Setting ambitious diversity and inclusion targets will both attract new clients and retain talented staff, said Ashurst’s global managing partner.
Having just announced the launch of a new action plan, as well as new inclusion, diversity and belonging (IDB) targets for the firm, Ashurst’s global managing partner, Paul Jenkins, said that the firm’s “formal inclusion strategy” meant clear steps are now set out to progress IDB initiatives.
“The plan documents our six key areas of focus with specific action items underneath each strand – LGBTQI+ inclusion, caring responsibilities, gender equality, disability and wellbeing, multiculturalism, and social inclusion and mobility,” he said.
“The 2021-23 Action Plan also includes eight inclusion priorities which underpin our strategy that are focused around the systemic processes we must continue to focus on to foster greater inclusion.”
The targets include having 40 per cent women and 40 per cent men at the partnership and senior business services leader level within the firm, leaving 20 per cent for a “flexible” representation of men, women, or non-binary persons. Additionally, Ashurst has committed to achieving 4 per cent LGBTQI+ representation at the same level. Mr Jenkins said that whilst these targets were “aspirational”, they were set with a clear purpose.

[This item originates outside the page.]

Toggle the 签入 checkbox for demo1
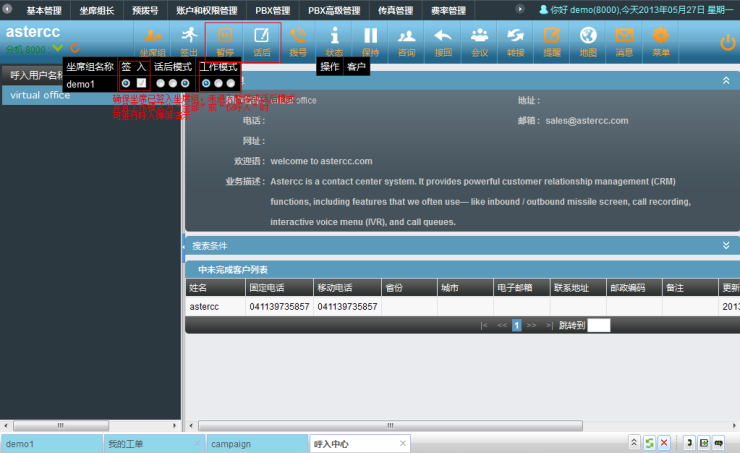Image resolution: width=740 pixels, height=453 pixels. [142, 83]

“We saw significant progress from setting our previous gender targets; it holds us to account and ensures that the highest levels of leadership are frequently discussing equity,” he added.
“Since Ashurst set its gender targets in 2018, the firm had significantly improved the gender balance of promotions to partnership (increasing from 58 per cent to 79 per cent), the proportion of females in legal leadership roles (increasing from 23 per cent to 30 per cent, including 50 per cent of the executive team now being female) and business services leaders (increasing from 38 per cent to 61 per cent).”

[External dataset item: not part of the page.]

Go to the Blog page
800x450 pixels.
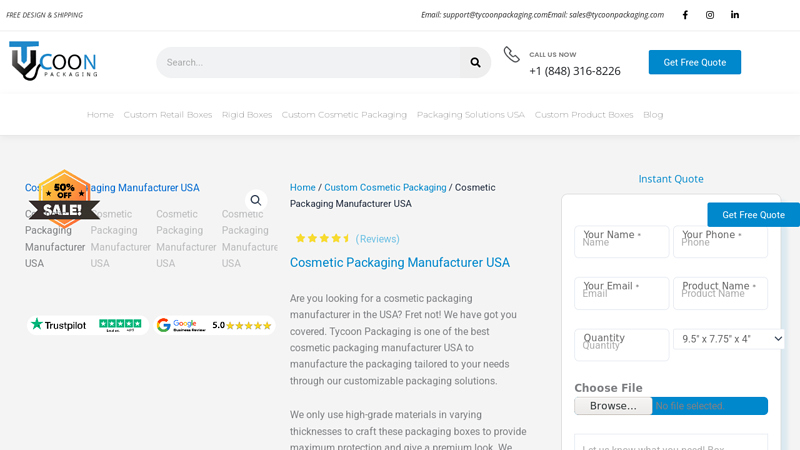(x=653, y=115)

This is the firm’s second fully integrated Action Plan – and whilst Ashurst has made some big strides in the last three years, Mr Jenkins said that there are still a number of changes the firm has made in order to meet the future targets.
“The targets are set for 2026, so we have some work to do, but are confident our focused strategy will put us in a solid position to achieve them,” he said.
“A big step was the launch of the new Ashurst Family Care plan, a new parental leave policy implementing a globally consistent framework and entitlements across all of its offices. We recognise the diversity of family life, and this represents a significant enhancement to our existing policies and reflects how we want to ensure that our people get the right level of support.
“We have also refreshed the structure and governance of our Committed to Change Advisory Group to ensure greater clarity of roles and responsibilities with clear accountability for leaders,” Mr Jenkins explained.
The announcement of Ashurst’s new IDB targets follows the release of a new guide on how organisations and their employees can be active allies for the LGBTQI+ community. The advice, released by Clayton Utz and KPMG in August, explores how employers of any size can actively increase ally engagement and further inclusion for LGBTIQ+ employees.
Mr Jenkins added that it was pleasing to see the profession put a “real focus” on inclusion, particularly during recent lockdowns across the country.
“We hope to see a real shift and focus on wellbeing, how we best preserve the wellbeing of our people, to put wellbeing at the centre of high performance,” he said.
“The mental health and wellbeing of our staff has long been a top priority for the firm, but during these prolonged periods of lockdown it is more crucial than ever.”
Overall, “diverse teams generate diverse perspectives and viewpoints, which in turn deliver better client outcomes and solutions,” Mr Jenkins submitted.
“Our inclusive culture is a key driver for attracting top talent to the firm. We want all our people to feel they have a real sense of belonging, where they can be their authentic selves at work. It’s not only the right thing to do, but it makes sense from a business perspective,” he said.
“We have a diverse group of clients, with diverse people leading them, who want their advisors to also reflect those same values. Having a diverse group of people at the firm who can bring different wisdom to the table ensures we are giving the best advice we can.”